Goal of the exercise: Format the lines of the rows below as a numbered list, leaving out blank lines and the pictures.

Data records:
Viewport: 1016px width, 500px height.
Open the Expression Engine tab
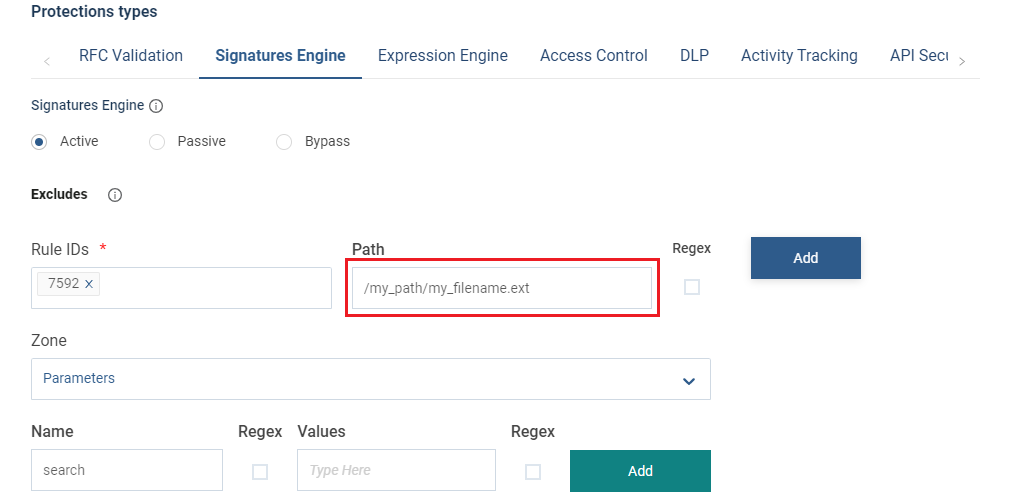coord(442,56)
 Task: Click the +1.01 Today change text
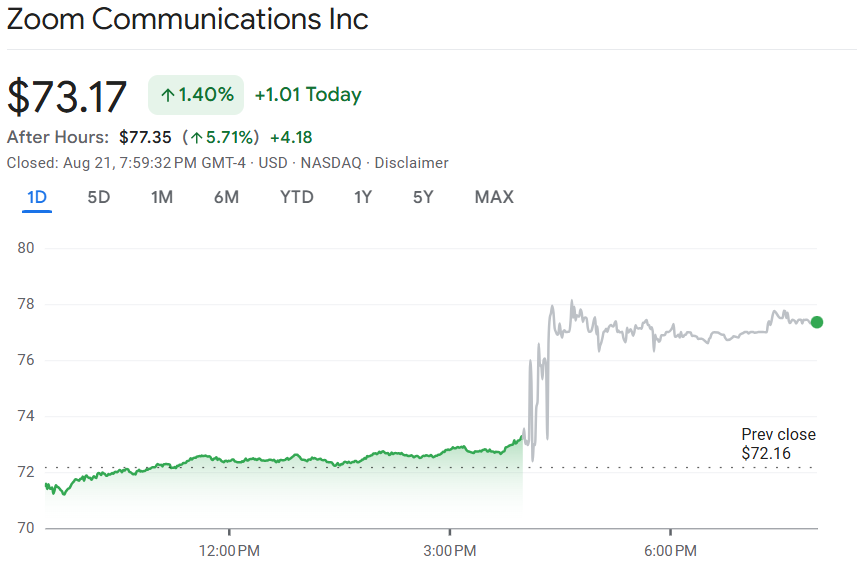point(308,95)
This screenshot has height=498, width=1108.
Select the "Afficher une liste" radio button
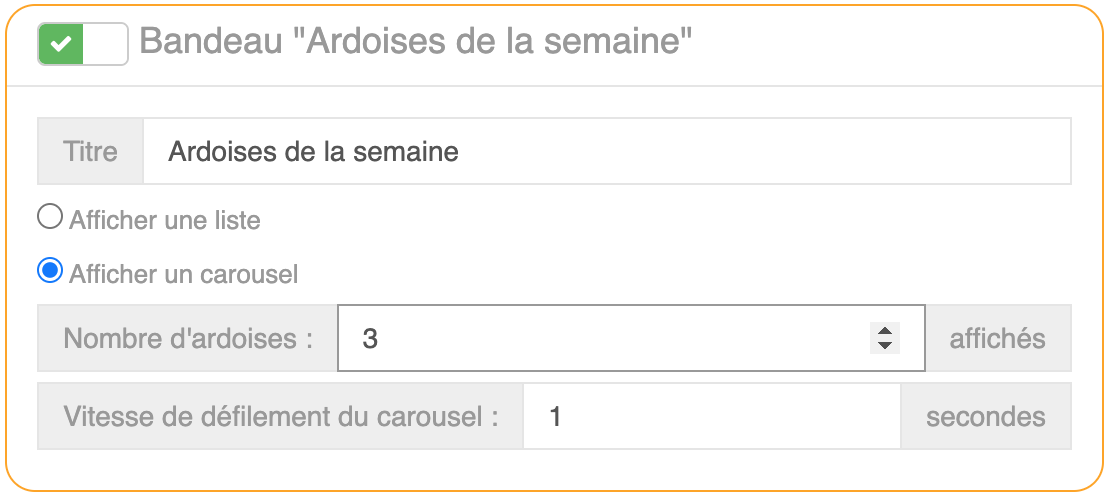49,217
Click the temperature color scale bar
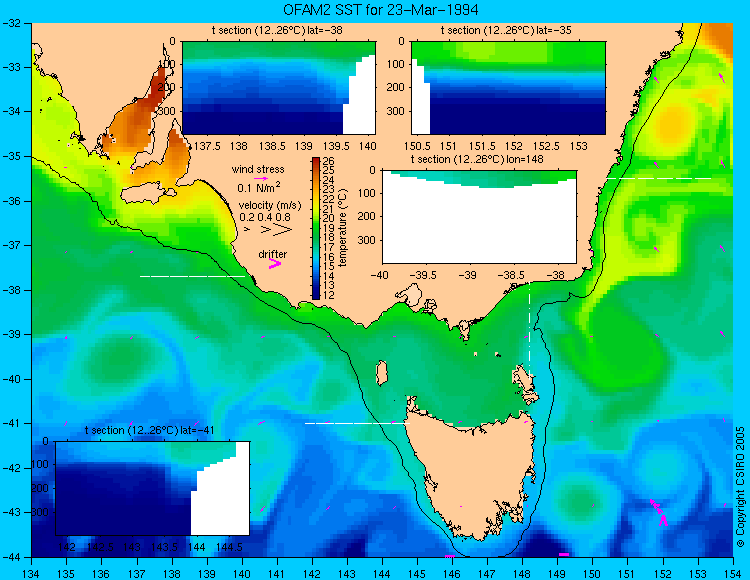Screen dimensions: 750x580 [x=316, y=228]
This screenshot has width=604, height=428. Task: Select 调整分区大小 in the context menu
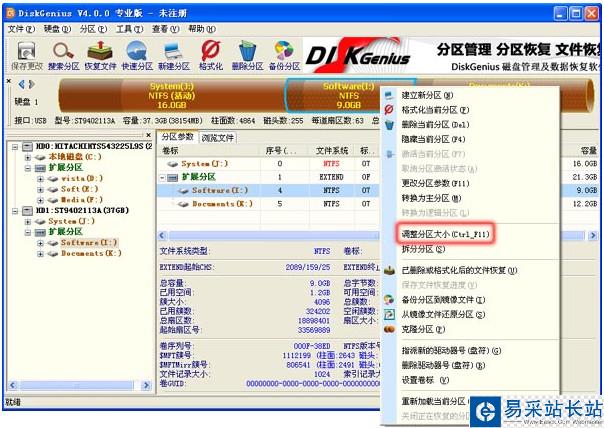[445, 234]
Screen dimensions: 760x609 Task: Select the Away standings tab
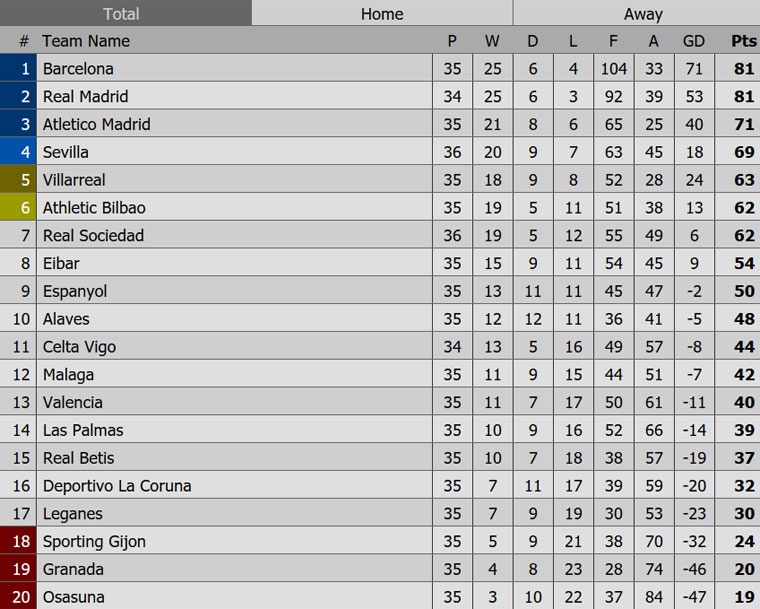click(643, 14)
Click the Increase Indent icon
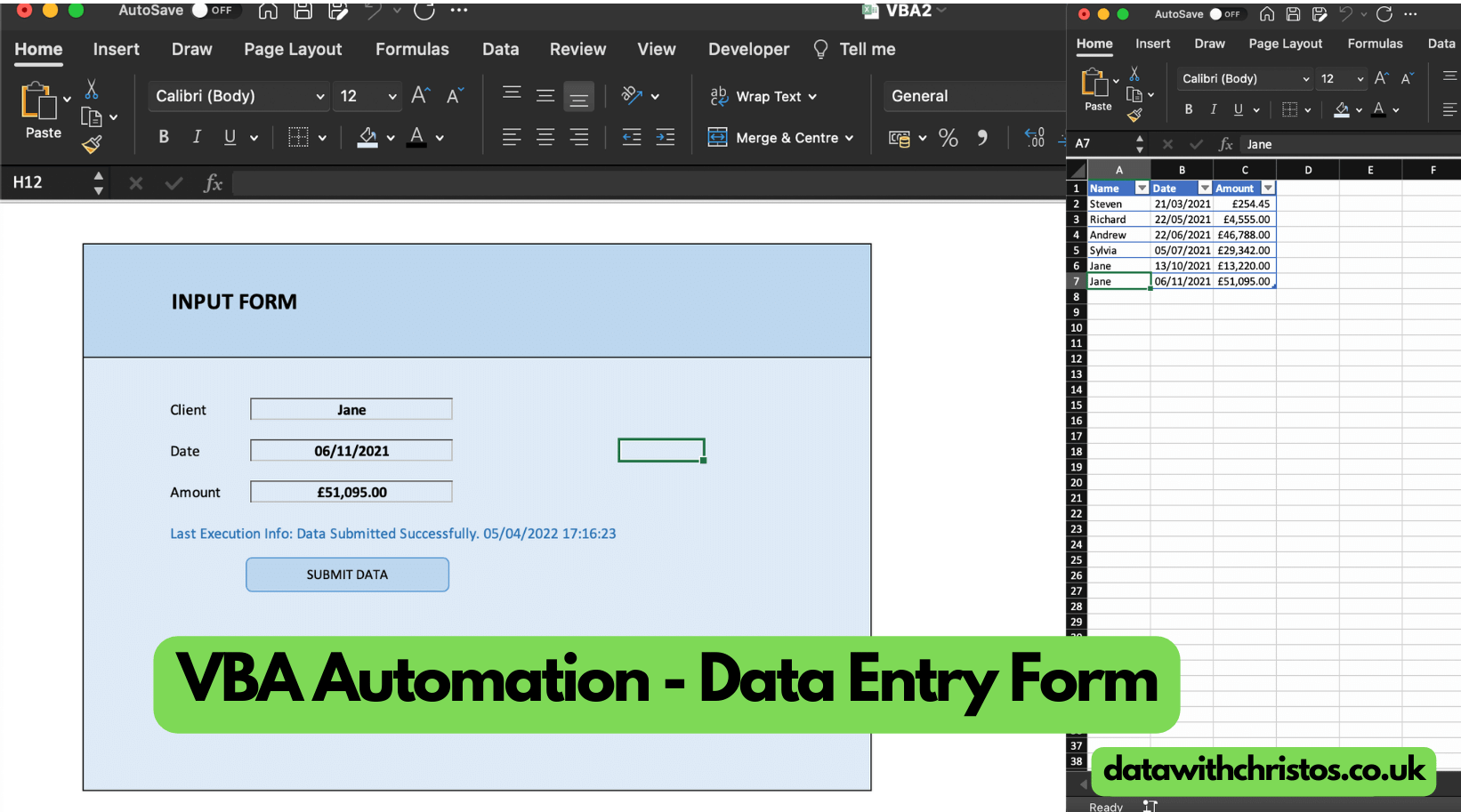1461x812 pixels. [x=666, y=138]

Exercise output:
1. Viewport: 1016px width, 500px height.
2. Open the Expression Engine tab
3. coord(442,56)
4.  Task: Click the +1.01 Today change text
5. point(308,95)
6. This screenshot has height=498, width=1108.
7. Select the "Afficher une liste" radio button
8. 49,217
9. Click the temperature color scale bar
10. Screen dimensions: 750x580 [x=316, y=228]
11. This screenshot has width=604, height=428. Task: Select 调整分区大小 in the context menu
12. [445, 234]
13. Screen dimensions: 760x609 Task: Select the Away standings tab
14. click(643, 14)
15. Click the Increase Indent icon
16. 1461x812 pixels. [x=666, y=138]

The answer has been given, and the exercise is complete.